Das Land Tirol hat als verfahrensführende Behörde der Umweltverträglichkeitsprüfung (UVP) mit einem positiven UVP-Bescheid grünes Licht für das Hochspannungsleitungs-Projekt „Südverbindung Lienz“ gegeben. Das 280 Mio. Euro schwere Vorhaben der „Austria Power Grid“ (APG) sieht eine Erneuerung der bestehenden 220-kV-Leitung zwischen dem Umspannwerk Lienz nach Italien vor, hieß es in einer Aussendung am Freitag. Bis 2031 soll die Leitung in Betrieb gehen.
Vor dem nunmehrigen positiven UVP-Bescheid hatte im Herbst 2025 eine dreitägige, mündliche Verhandlung der UVP-Behörde stattgefunden. Damit liegt der Bescheid rund viereinhalb Monate nach dieser Verhandlung vor. Diese Entscheidung sei „ein wesentlicher Meilenstein auf dem Weg zur Realisierung eines der wichtigsten Infrastrukturprojekte in der Region – sowohl in Hinblick auf die Versorgungssicherheit als auch den steigenden Austausch erneuerbarer Energien zwischen Österreich und Italien“, betonte die APG. „Das Umspannwerk Lienz entwickelt sich damit zu einem zentralen Energieknoten mit Verbindungen in Richtung Salzburg, Kärnten und Italien“, strich APG-Vorstandssprecher Gerhard Christiner heraus.

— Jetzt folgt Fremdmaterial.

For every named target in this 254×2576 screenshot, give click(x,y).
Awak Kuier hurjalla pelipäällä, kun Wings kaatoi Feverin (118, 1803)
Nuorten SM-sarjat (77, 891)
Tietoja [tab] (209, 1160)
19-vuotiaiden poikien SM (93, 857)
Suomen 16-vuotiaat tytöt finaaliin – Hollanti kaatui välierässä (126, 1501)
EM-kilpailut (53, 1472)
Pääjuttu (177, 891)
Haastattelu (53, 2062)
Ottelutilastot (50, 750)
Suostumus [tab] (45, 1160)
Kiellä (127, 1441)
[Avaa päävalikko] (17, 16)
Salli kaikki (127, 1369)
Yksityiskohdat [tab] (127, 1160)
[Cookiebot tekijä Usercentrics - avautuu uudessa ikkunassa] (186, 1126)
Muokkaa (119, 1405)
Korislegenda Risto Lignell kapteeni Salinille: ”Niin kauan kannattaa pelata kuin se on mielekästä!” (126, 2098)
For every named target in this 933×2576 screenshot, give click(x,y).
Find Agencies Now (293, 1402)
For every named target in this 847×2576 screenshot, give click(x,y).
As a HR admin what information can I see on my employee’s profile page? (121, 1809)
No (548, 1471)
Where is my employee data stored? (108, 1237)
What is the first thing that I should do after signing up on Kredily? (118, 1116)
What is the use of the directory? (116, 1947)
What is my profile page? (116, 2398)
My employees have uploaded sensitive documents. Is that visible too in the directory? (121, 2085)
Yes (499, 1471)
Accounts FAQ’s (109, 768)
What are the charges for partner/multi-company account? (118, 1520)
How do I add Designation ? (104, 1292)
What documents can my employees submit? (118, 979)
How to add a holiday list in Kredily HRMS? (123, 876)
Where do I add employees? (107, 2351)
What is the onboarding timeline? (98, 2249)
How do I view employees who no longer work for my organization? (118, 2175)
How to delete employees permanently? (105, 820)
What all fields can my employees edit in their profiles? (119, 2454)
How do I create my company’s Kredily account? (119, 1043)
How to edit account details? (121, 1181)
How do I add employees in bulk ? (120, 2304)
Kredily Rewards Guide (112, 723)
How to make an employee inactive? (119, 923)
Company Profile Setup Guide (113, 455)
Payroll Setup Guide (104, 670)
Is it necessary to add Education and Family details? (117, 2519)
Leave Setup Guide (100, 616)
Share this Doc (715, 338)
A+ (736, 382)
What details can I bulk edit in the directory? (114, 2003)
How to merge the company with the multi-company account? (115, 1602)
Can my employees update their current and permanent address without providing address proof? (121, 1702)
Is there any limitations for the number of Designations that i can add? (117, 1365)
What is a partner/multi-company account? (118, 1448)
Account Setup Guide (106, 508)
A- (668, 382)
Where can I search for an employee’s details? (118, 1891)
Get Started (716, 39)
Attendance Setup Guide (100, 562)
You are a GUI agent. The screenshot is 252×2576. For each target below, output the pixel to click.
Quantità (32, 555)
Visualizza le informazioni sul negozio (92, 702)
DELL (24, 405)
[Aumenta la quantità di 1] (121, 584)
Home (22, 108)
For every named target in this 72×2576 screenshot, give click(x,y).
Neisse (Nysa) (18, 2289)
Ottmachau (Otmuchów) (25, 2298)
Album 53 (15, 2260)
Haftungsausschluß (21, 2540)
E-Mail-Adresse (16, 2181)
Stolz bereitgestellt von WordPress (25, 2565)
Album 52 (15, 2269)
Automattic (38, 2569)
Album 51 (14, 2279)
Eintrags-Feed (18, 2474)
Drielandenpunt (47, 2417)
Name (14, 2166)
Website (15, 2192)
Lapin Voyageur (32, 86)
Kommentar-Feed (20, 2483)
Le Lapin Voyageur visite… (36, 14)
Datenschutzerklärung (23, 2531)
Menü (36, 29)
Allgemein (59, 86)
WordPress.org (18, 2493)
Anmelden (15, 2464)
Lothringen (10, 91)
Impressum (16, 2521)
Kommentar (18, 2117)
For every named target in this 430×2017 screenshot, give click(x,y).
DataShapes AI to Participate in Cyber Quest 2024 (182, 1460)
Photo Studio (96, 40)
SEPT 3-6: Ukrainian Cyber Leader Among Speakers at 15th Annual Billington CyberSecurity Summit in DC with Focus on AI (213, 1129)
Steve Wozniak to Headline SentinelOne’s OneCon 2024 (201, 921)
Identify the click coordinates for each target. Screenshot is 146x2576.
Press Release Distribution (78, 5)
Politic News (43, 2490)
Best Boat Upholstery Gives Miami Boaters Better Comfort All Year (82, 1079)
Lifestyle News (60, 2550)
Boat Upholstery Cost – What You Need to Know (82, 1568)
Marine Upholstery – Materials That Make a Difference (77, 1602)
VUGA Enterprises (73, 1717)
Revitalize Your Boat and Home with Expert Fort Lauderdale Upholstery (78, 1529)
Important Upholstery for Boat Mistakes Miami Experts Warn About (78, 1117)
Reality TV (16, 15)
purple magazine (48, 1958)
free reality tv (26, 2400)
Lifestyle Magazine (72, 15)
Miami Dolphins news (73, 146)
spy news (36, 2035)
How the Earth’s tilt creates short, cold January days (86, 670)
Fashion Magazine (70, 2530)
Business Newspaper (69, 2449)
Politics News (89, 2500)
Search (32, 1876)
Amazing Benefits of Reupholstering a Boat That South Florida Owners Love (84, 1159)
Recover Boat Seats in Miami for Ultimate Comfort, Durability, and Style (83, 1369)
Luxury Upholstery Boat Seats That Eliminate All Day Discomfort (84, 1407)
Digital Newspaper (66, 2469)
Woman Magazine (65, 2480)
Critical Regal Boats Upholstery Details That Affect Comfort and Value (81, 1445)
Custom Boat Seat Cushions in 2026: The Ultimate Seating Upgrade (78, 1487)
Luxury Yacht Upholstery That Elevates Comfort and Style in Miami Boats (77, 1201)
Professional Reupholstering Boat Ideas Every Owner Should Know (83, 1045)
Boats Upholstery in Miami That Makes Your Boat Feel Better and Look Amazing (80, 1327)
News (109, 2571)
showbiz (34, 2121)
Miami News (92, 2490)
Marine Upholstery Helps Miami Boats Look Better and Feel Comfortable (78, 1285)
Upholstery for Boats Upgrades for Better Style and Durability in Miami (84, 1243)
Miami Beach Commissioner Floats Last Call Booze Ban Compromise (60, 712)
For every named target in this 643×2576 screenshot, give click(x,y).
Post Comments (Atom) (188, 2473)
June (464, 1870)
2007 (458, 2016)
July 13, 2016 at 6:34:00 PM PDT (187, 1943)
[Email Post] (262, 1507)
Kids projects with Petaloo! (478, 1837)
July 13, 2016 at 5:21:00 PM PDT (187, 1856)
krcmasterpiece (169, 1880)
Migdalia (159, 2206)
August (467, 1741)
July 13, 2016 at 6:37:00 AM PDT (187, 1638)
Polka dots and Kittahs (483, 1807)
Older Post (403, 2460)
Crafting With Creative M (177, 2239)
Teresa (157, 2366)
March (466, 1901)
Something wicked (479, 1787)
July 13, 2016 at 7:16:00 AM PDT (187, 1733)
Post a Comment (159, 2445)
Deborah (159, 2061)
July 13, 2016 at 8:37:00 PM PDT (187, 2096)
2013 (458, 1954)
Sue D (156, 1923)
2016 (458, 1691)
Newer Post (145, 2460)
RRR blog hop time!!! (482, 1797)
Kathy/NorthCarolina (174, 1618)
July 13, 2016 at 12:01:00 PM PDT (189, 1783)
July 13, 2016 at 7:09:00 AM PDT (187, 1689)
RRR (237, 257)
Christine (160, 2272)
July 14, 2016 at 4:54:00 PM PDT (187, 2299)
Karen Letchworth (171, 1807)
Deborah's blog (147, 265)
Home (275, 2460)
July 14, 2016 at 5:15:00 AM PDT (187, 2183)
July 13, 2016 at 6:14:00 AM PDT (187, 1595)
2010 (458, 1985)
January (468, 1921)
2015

„Südverbindung Lienz“ bereits siebtes positives UVP-Verfahren
Das Unternehmen mit Sitz in Wien betreibt österreichweit das Übertragungsnetz. Das aktuell positiv erledigte UVP-Verfahren ist bereits das Siebte seiner Art. So hatte es etwa beispielsweise bereits einen positiven UVP-Bescheid für das Projekt „Sichere Stromversorgung Zentralraum Oberösterreich“ gegeben oder einen ebensolchen für eine neue 380-kV-Leitung zwischen Elixhausen und Kaprun in Salzburg.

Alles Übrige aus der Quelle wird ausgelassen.